■ **AIM OF THE EXERCISE**
Could you copy out, unchanged, the lines of the material between the line holding "Click the AVS Total Restaked input field" and the line holding "click(x=167, y=202)", inclusive?

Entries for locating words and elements

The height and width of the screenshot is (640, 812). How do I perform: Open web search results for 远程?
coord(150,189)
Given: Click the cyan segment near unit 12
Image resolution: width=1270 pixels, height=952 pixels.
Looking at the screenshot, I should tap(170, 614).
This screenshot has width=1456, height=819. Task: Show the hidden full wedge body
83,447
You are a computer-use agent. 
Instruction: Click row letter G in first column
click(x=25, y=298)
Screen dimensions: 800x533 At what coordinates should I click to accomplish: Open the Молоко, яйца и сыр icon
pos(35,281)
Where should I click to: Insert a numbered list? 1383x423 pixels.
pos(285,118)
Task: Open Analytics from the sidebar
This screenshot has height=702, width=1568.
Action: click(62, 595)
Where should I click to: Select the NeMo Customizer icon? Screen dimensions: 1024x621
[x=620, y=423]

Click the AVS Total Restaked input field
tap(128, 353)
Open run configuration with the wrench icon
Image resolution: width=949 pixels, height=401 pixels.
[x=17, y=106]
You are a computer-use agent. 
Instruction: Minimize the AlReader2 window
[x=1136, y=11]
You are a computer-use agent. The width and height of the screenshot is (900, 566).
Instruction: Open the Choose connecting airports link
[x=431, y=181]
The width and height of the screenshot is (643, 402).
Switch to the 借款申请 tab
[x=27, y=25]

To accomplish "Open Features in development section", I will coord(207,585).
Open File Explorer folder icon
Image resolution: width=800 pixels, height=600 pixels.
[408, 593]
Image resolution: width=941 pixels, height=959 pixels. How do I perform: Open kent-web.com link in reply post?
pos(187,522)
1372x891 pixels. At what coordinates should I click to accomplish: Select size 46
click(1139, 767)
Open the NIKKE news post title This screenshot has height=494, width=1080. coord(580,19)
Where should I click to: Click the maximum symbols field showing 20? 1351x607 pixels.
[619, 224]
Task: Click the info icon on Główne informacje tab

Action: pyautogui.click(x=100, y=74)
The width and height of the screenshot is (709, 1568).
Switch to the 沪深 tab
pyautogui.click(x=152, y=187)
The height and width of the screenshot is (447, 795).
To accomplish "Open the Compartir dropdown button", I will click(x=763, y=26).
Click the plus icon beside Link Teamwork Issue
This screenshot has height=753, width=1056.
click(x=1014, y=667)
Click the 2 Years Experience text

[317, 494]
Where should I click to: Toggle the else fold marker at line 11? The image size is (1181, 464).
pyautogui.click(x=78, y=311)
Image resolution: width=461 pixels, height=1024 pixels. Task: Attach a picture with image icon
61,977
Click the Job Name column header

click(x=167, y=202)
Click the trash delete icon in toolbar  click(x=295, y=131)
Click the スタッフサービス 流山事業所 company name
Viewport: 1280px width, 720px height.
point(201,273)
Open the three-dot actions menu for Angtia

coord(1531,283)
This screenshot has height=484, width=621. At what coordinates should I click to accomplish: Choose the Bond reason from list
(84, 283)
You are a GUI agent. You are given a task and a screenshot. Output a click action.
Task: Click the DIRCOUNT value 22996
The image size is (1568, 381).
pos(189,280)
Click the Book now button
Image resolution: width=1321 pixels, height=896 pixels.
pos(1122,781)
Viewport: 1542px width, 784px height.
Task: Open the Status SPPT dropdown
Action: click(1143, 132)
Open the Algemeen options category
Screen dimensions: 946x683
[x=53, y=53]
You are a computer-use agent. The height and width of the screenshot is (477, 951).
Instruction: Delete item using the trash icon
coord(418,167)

■ **SOLUTION FOR THIS EXERCISE**
Click the AVS Total Restaked input field
tap(128, 353)
Open run configuration with the wrench icon
Image resolution: width=949 pixels, height=401 pixels.
[x=17, y=106]
You are a computer-use agent. 
Instruction: Minimize the AlReader2 window
[x=1136, y=11]
You are a computer-use agent. The width and height of the screenshot is (900, 566).
Instruction: Open the Choose connecting airports link
[x=431, y=181]
The width and height of the screenshot is (643, 402).
Switch to the 借款申请 tab
[x=27, y=25]

To accomplish "Open Features in development section", I will coord(207,585).
Open File Explorer folder icon
Image resolution: width=800 pixels, height=600 pixels.
[408, 593]
Image resolution: width=941 pixels, height=959 pixels. How do I perform: Open kent-web.com link in reply post?
pos(187,522)
1372x891 pixels. At what coordinates should I click to accomplish: Select size 46
click(1139, 767)
Open the NIKKE news post title This screenshot has height=494, width=1080. coord(580,19)
Where should I click to: Click the maximum symbols field showing 20? 1351x607 pixels.
[619, 224]
Task: Click the info icon on Główne informacje tab

Action: pyautogui.click(x=100, y=74)
The width and height of the screenshot is (709, 1568).
Switch to the 沪深 tab
pyautogui.click(x=152, y=187)
The height and width of the screenshot is (447, 795).
To accomplish "Open the Compartir dropdown button", I will click(x=763, y=26).
Click the plus icon beside Link Teamwork Issue
This screenshot has height=753, width=1056.
click(x=1014, y=667)
Click the 2 Years Experience text

[317, 494]
Where should I click to: Toggle the else fold marker at line 11? The image size is (1181, 464).
pyautogui.click(x=78, y=311)
Image resolution: width=461 pixels, height=1024 pixels. Task: Attach a picture with image icon
61,977
Click the Job Name column header

click(x=167, y=202)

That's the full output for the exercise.